A new wrinkle was added for this round, called "The Shaft." The third place player was given The Shaft (which was a silver shaft of a baseball bat, hence the name) to start the round and could use it at any point in the round to force one of their opponents to answer one of the questions on the board (and effectively giving them the next "Shaft" usage). Each player could only be "Shafted" once, and once The Shaft returned to someone who had already used it, it was taken out of play.

At the end of this round, when all of the questions had been asked or until time was called, whichever came first, the two highest-scoring players advanced to the final round. The player with the lowest score was eliminated from the game. If the second round ended in a tie for second place, a tie-breaker question was asked and whoever buzzed in with a correct answer would advance to the final round with the first place player. However, if a player who buzzed in gave an incorrect answer or took too long, the other player automatically moved to the final round. If the round ended in a three-way tie, Matt would ask two tiebreaker questions and only the two players that answered correctly moved on the final round.

===Final Face-Off===
In the final Face-off, the two remaining players were given a category for each question (i.e., Super Bowl winners), and the value would start at 100 points and increase by 10 points for each correct answer given by the contestants, who alternated giving answers. If a player gave an incorrect answer or froze, their opponent would receive the points in the pot and play would continue, otherwise the value of the pot would roll over to the next question. Each subsequent question's starting value would increase by 25 points.

Play continued in this fashion until time ran out, at which point the contestant with the highest score, was declared the winner and won a prize package, including an exotic vacation.
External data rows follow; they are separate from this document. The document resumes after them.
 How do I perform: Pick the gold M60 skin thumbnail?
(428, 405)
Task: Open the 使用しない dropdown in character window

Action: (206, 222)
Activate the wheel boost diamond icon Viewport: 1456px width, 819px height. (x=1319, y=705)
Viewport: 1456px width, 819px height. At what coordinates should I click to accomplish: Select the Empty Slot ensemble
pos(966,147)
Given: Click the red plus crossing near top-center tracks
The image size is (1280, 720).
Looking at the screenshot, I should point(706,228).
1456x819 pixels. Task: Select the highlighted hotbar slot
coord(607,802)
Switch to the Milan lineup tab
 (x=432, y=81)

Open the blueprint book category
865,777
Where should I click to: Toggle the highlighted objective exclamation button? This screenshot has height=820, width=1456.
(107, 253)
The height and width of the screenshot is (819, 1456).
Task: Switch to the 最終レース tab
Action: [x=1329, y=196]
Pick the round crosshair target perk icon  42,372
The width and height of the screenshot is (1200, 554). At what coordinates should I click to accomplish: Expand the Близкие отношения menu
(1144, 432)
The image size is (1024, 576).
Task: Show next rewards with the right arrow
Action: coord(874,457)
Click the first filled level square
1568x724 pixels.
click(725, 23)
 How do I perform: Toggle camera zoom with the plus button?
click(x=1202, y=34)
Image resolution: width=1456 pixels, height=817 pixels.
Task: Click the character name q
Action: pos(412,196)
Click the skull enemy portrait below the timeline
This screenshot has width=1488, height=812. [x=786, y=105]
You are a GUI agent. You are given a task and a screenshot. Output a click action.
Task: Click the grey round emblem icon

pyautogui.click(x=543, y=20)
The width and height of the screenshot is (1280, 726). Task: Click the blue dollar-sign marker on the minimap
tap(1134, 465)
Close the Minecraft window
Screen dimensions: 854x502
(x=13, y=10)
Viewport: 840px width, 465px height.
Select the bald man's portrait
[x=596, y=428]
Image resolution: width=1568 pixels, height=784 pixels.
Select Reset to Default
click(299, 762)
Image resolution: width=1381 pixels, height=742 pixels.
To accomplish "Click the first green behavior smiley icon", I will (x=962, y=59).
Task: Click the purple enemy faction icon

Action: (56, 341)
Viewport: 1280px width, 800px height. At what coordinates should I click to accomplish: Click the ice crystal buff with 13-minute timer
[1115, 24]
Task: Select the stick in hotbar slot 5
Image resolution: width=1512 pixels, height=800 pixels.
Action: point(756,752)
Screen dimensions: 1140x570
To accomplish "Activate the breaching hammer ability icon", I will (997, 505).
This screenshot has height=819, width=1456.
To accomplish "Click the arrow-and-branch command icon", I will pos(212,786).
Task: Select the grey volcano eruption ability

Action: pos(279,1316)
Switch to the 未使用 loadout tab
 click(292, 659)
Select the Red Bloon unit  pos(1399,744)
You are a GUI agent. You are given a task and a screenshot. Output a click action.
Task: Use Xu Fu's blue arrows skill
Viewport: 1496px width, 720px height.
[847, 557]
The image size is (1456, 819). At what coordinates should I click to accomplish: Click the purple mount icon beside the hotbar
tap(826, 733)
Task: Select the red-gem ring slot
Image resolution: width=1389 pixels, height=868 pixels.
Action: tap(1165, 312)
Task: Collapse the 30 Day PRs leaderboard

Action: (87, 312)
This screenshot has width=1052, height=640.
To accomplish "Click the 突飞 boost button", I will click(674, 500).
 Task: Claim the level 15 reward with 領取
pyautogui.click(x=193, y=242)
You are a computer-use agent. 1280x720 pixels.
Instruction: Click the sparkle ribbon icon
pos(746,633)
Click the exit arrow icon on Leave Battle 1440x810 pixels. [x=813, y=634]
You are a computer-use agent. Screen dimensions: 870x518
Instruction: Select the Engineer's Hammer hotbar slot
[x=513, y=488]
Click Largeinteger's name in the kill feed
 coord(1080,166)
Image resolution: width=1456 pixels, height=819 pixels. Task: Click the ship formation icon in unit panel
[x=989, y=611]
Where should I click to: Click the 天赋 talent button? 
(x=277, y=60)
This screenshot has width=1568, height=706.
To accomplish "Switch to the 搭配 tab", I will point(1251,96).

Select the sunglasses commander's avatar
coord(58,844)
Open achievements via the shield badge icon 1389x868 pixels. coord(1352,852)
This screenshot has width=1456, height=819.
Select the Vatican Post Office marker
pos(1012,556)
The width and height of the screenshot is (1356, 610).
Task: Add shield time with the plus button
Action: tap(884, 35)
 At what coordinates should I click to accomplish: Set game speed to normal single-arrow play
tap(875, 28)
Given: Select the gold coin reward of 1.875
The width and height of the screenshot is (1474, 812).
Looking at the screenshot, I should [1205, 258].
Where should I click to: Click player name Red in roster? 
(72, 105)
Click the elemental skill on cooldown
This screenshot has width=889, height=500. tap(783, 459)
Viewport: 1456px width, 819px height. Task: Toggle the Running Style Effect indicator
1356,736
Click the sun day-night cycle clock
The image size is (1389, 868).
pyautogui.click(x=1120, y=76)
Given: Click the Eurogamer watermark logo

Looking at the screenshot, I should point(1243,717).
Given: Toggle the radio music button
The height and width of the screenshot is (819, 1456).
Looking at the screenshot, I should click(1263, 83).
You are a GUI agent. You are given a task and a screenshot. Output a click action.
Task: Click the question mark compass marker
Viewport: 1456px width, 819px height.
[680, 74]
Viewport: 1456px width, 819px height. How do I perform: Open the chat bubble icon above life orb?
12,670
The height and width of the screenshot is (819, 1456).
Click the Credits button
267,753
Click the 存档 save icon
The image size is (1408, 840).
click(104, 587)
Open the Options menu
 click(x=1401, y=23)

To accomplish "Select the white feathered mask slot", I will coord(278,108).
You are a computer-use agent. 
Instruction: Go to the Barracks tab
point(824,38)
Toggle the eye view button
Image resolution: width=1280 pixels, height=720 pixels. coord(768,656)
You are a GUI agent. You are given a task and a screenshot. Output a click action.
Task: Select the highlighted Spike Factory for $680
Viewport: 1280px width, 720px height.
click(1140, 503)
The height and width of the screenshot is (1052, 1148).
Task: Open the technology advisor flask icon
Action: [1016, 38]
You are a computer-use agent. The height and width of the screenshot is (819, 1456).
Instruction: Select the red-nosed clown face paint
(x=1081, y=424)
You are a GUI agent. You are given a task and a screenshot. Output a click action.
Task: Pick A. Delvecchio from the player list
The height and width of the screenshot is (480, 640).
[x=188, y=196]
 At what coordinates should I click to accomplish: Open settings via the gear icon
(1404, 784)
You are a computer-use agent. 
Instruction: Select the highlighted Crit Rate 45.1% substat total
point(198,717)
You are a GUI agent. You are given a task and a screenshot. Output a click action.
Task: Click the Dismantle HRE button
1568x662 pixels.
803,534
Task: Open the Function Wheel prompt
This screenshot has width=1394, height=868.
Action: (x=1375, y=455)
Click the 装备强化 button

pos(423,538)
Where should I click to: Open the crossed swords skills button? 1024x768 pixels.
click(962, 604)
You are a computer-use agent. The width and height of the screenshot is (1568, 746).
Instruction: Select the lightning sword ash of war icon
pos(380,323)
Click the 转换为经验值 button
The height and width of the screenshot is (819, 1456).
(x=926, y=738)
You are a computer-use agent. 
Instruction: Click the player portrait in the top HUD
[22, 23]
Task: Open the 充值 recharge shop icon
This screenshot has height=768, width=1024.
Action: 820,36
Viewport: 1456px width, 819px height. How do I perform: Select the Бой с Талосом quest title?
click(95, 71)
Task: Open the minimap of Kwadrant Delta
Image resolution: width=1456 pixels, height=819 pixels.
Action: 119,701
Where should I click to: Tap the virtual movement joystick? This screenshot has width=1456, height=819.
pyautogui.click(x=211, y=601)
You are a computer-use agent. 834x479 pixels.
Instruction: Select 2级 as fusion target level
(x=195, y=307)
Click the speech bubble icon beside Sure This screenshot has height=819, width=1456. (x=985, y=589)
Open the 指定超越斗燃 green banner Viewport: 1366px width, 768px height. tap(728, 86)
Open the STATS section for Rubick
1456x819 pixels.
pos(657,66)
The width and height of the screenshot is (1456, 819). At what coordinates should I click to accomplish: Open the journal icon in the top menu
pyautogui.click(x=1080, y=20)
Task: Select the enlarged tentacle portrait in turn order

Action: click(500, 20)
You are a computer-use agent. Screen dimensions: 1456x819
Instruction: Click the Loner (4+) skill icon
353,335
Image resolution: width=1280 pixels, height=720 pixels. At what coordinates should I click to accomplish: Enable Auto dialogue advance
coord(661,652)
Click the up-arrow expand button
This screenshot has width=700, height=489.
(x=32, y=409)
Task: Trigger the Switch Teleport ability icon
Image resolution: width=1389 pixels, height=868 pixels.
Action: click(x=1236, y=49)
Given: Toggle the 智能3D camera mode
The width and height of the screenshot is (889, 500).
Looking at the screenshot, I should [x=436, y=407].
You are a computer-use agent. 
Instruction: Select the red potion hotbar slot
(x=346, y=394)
All other players won announced prizes.

==Tournament==
Sports Geniuses ended its run with an invitational tournament featuring the show's biggest winners to compete for a chance at a new Chevy S-10 truck and trips to each of the four major American sports' championships (the World Series, Super Bowl, NBA Finals and Stanley Cup Finals). Daniel Katz won the tournament,due to Kirk Minihane not being invited, despite his qualifying record.

==Play-Along==
Before the final commercial break, co-host Lisa Guerrero would introduce, via webcam, comic "Cousin" Sal Iacono, and he would ask a question to a home viewer winner of an interactive game on the show's website about his/her favorite sports team. A correct answer to that question won a prize.